**WHAT YOU HAVE TO DO**
Write out the listing below without alteration, omitting its pictures.

**DATA FOR THIS EXERCISE**
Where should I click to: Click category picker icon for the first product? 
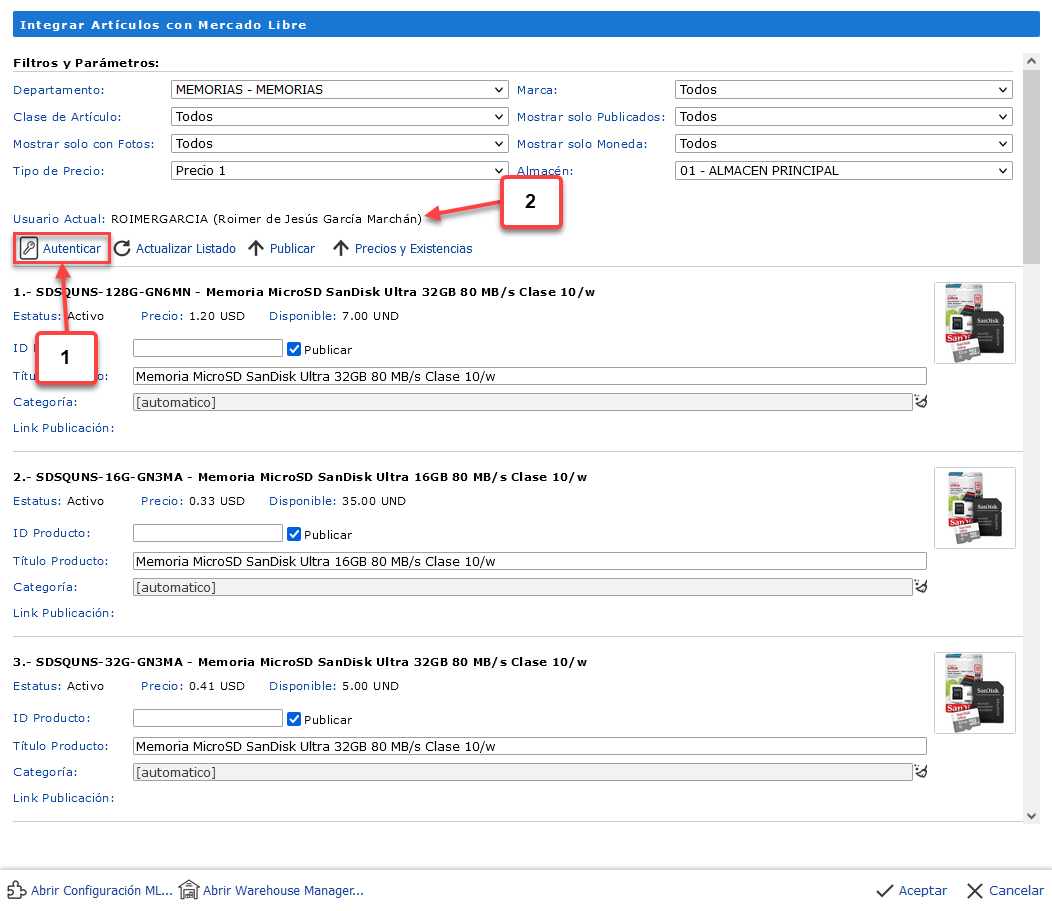coord(921,402)
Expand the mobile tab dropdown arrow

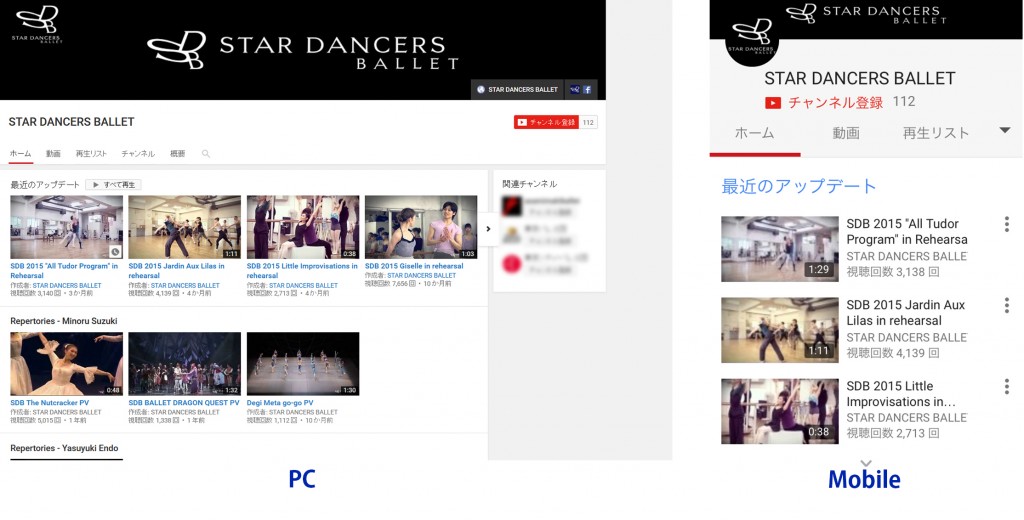tap(1005, 130)
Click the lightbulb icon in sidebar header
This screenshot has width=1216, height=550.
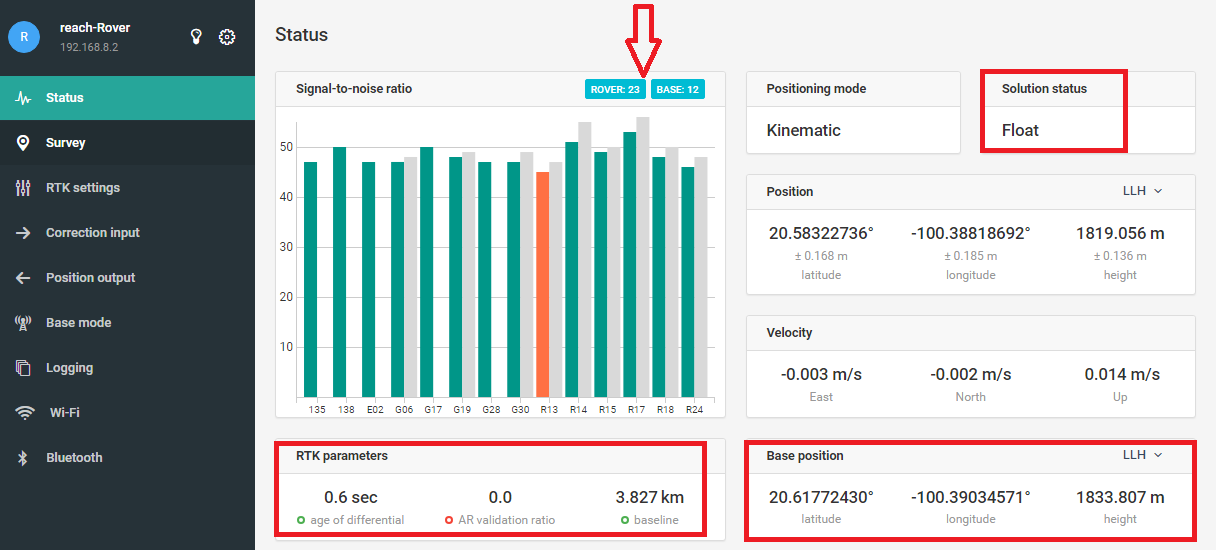pos(197,37)
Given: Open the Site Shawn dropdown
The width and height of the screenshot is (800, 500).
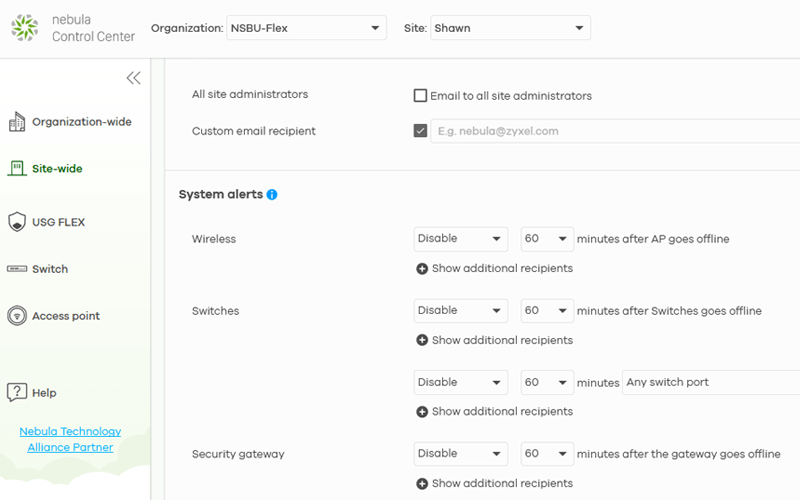Looking at the screenshot, I should (510, 28).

**TASK OUTPUT**
Where should I click to: Click category picker icon for the first product? 
coord(921,402)
Expand the mobile tab dropdown arrow

tap(1005, 130)
Click the lightbulb icon in sidebar header
This screenshot has width=1216, height=550.
pos(197,37)
Given: Open the Site Shawn dropdown
The width and height of the screenshot is (800, 500).
Looking at the screenshot, I should (510, 28).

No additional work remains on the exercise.